This patient should begin taking levetiracetam and be weaned off valproic acid. She has juvenile myoclonic epilepsy, which responds particularly well to valproic acid. However, valproic acid should be avoided whenever possible in women of childbearing age because this antiepileptic drug (AED) is associated with a significantly elevated risk (6%-16%) of major congenital malformations, which is much higher than that of other AEDs. In utero exposure to valproic acid also is associated with a 7- to 10-point decrease in intelligence quotient (IQ) on average and an increased risk for autism and autism spectrum disorders in the offspring. Therefore, whenever possible, a trial of another suitable AED should be attempted before pregnancy. This patient should be advised to switch to levetiracetam, which has shown a relatively low risk of birth defects when used in pregnancy. Lamotrigine is another reasonable option, but starting lamotrigine while a patient is still taking valproic acid carries an increased risk of Stevens-Johnson syndrome. If she does not respond to levetiracetam or the drug has adverse effects, lamotrigine, with or without levetiracetam, would be another reasonable choice. If a woman does not respond to treatment with other suitable medications and needs to remain on valproic acid, the dose should be adjusted during pregnancy to the minimum therapeutic dose required. Women should be counseled to use contraception during any period of drug transition from valproic acid because of the drug's significantly increased teratogenic risk.

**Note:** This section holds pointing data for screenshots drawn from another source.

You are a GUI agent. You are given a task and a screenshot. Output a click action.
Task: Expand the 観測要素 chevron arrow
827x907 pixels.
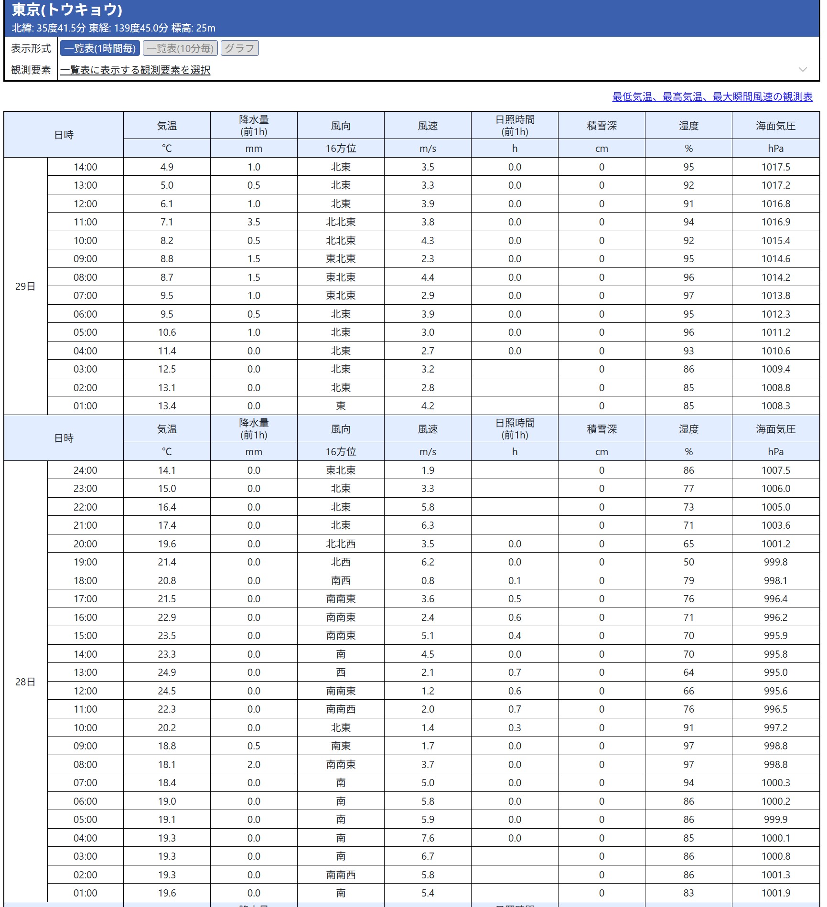click(x=803, y=70)
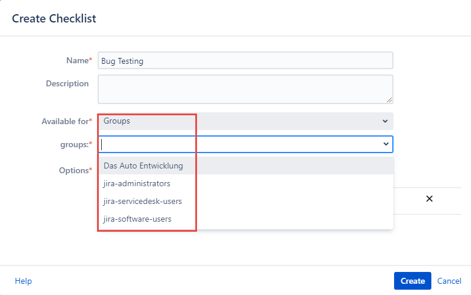Click the 'groups:' field label
The image size is (471, 295).
[x=74, y=144]
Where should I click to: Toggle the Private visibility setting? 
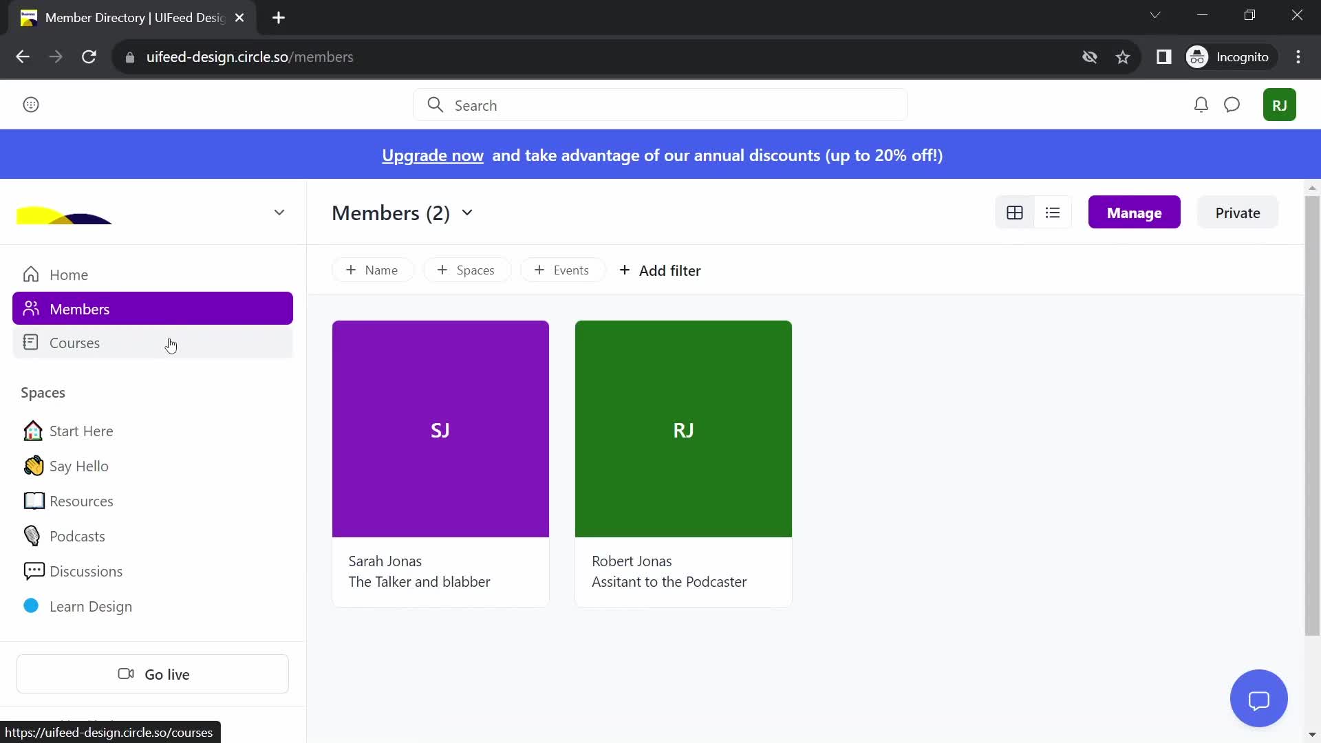point(1239,213)
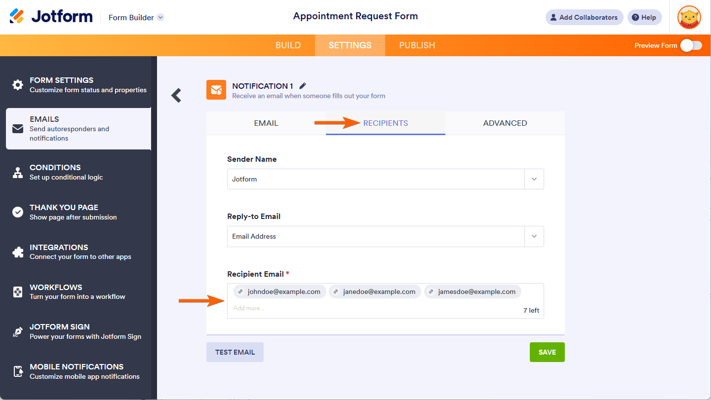Click the Workflows sidebar icon
This screenshot has height=400, width=711.
[x=18, y=292]
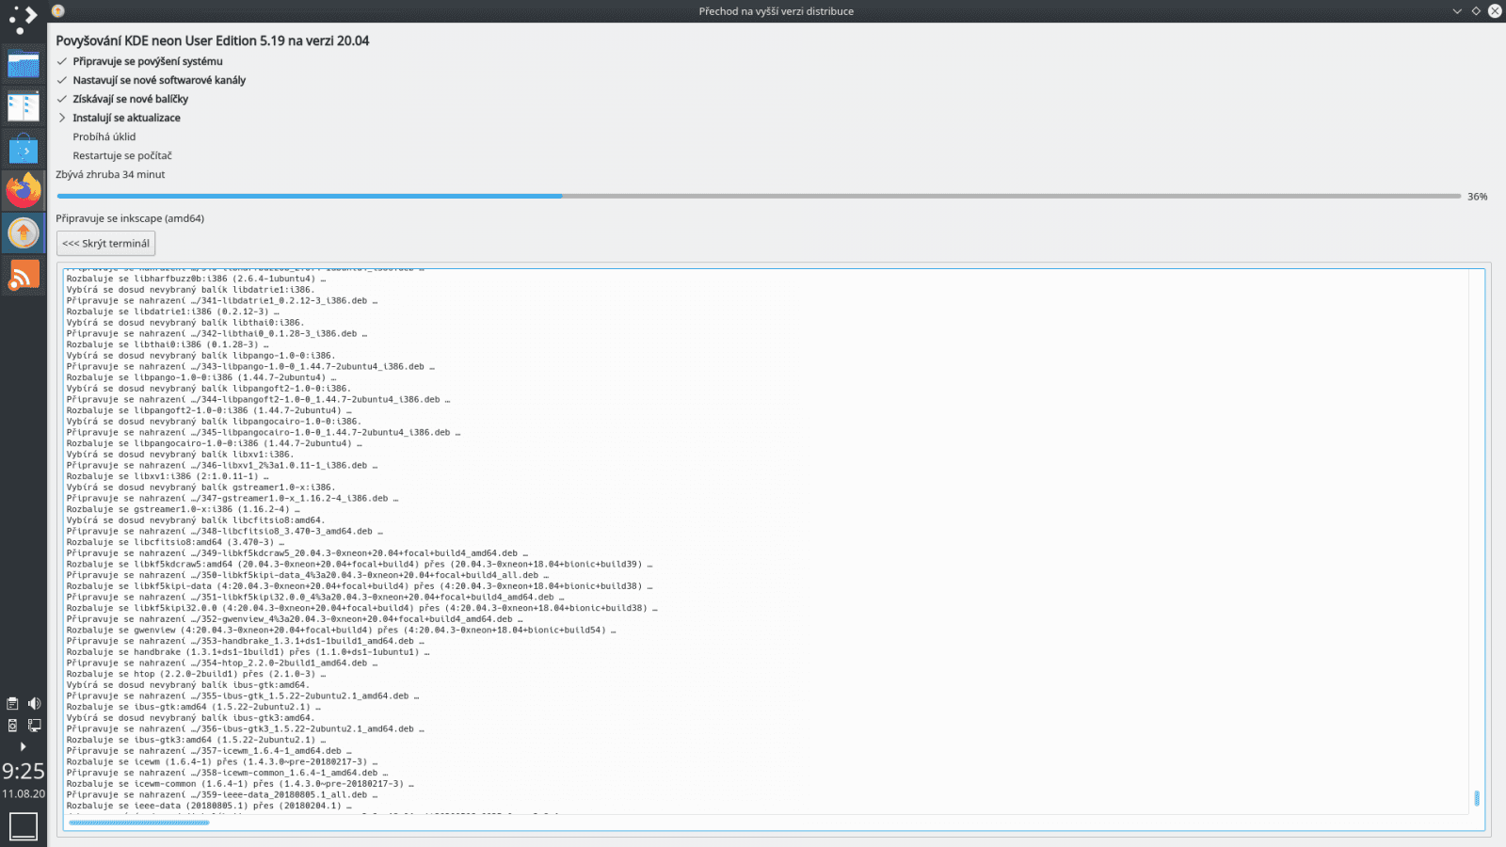The image size is (1506, 847).
Task: Click the show desktop widget in the corner
Action: [x=23, y=825]
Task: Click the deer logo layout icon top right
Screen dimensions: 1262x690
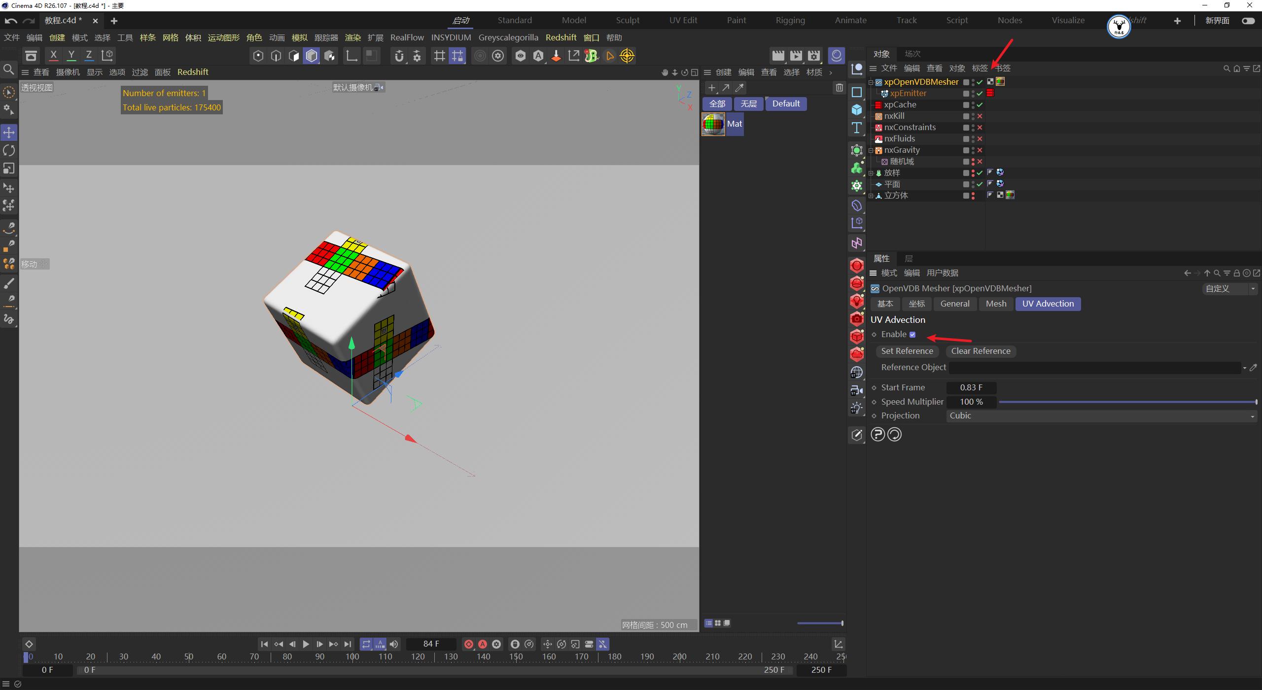Action: (x=1119, y=27)
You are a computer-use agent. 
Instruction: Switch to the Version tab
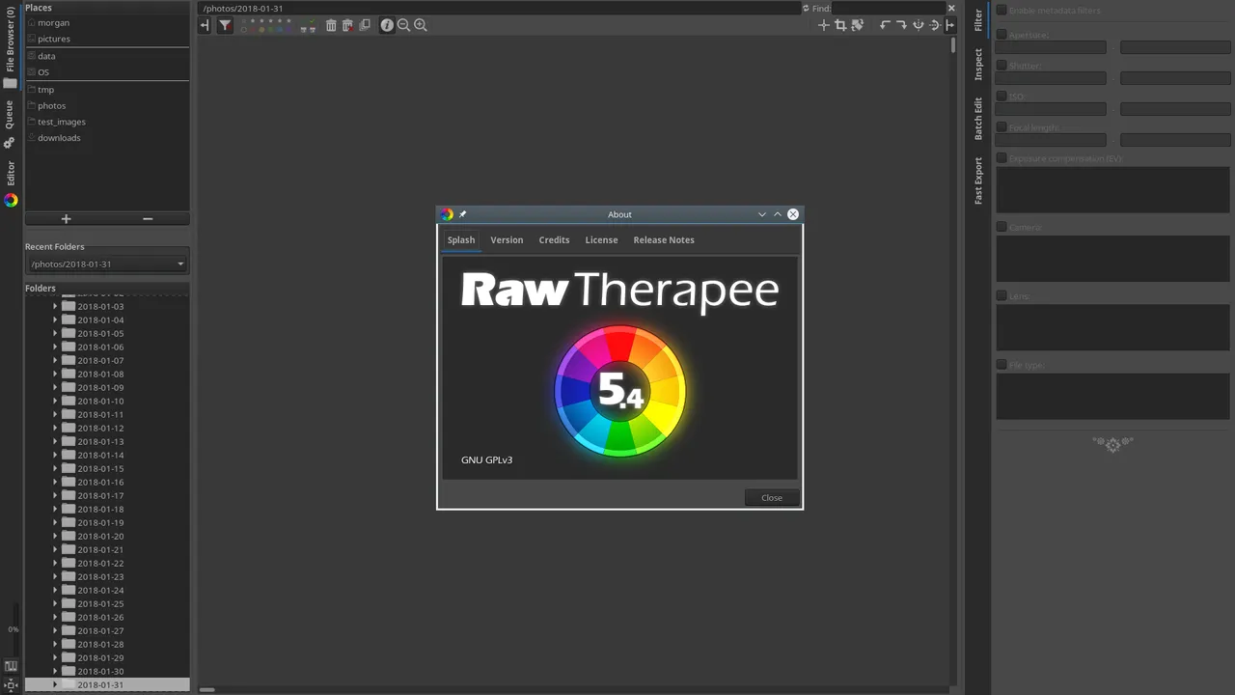[507, 240]
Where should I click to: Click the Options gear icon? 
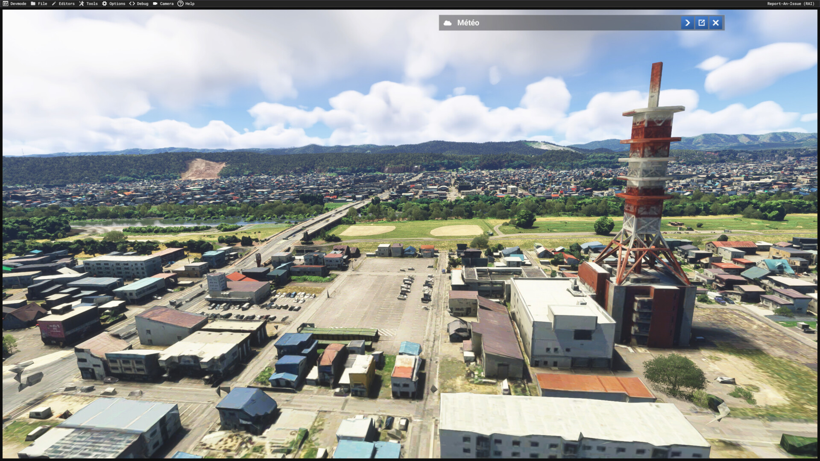pos(105,3)
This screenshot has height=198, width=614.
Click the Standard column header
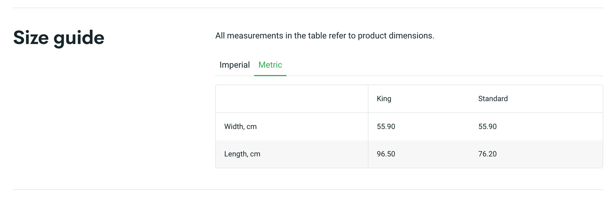coord(493,99)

Carbamazepine is not a good choice for this patient because it is a narrow-spectrum drug used to treat focal epilepsies. Carbamazepine potentially can exacerbate generalized epilepsies, such as juvenile myoclonic epilepsy, and should be avoided in this patient.
Topiramate can be used to treat juvenile myoclonic epilepsy. However, early data suggest that this drug is associated with a moderately increased risk of major congenital abnormalities, particularly cleft lip/cleft palate and small-for-gestational-age infants.
Stopping all AEDs can be considered in some women who have been seizure free for 2 or more years. However, it is rarely an option for patients with juvenile myoclonic epilepsy. These patients typically need life-long AED treatment, and the risk of seizures during pregnancy typically outweighs the potential complications of AED therapy, when selected carefully. The fact that this patient had a seizure after stopping her AED strongly suggests that she should stay on her medication during pregnancy.